BEGIN DATA SUPPLIED
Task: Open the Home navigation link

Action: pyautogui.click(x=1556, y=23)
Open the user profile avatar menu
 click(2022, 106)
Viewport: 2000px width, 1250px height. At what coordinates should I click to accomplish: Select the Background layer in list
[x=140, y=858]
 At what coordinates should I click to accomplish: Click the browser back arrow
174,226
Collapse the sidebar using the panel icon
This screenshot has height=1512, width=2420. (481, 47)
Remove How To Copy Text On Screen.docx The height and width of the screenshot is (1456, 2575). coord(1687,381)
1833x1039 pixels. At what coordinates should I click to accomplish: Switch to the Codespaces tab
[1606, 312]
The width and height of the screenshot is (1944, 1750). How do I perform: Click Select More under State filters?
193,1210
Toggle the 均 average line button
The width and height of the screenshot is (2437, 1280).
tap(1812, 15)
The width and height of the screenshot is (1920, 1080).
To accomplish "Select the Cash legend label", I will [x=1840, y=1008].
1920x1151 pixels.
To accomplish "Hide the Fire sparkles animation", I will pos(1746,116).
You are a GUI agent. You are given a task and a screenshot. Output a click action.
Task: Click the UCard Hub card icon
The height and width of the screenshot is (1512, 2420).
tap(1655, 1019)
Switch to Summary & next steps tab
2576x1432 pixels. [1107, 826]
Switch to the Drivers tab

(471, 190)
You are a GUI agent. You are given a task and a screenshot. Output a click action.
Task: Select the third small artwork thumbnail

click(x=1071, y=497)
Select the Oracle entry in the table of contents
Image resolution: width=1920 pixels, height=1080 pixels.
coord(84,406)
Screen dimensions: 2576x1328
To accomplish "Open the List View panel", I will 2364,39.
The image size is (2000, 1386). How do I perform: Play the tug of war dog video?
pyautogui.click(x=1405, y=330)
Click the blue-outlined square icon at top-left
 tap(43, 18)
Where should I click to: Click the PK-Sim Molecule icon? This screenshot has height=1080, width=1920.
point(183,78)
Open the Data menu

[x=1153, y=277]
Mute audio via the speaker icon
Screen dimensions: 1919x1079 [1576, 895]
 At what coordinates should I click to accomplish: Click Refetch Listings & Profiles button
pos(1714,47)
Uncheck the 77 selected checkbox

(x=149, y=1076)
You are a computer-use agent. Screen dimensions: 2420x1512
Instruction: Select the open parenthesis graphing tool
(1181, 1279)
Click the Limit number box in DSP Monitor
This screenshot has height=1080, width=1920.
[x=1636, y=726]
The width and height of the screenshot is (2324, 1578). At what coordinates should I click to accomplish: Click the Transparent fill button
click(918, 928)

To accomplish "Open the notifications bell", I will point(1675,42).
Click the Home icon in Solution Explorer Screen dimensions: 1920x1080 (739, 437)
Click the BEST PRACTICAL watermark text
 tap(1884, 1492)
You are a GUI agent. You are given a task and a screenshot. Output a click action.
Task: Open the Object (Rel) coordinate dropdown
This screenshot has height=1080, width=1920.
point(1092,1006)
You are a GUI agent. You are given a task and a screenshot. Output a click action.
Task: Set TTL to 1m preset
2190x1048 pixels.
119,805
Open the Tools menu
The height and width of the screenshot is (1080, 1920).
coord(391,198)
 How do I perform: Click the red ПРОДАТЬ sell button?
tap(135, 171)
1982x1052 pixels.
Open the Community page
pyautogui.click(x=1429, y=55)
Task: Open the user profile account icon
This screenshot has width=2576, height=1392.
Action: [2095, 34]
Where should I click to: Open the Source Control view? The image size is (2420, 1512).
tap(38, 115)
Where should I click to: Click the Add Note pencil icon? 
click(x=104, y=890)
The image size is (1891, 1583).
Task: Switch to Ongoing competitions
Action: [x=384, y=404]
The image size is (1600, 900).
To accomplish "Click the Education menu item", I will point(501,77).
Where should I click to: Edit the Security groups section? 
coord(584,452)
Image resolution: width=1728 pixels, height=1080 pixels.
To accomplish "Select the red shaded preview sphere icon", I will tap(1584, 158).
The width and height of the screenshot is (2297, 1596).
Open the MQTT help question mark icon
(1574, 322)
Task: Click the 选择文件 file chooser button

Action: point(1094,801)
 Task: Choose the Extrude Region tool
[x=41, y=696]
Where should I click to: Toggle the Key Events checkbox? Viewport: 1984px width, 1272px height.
END DATA SUPPLIED
The lines to reproduce run from the one containing "Where should I click to: Edit" to the last line of the listing; print them exactly, including both ends.

Where should I click to: Edit the Security groups section? 
coord(584,452)
Image resolution: width=1728 pixels, height=1080 pixels.
To accomplish "Select the red shaded preview sphere icon", I will tap(1584, 158).
The width and height of the screenshot is (2297, 1596).
Open the MQTT help question mark icon
(1574, 322)
Task: Click the 选择文件 file chooser button

Action: point(1094,801)
 Task: Choose the Extrude Region tool
[x=41, y=696]
Where should I click to: Toggle the Key Events checkbox? Viewport: 1984px width, 1272px height.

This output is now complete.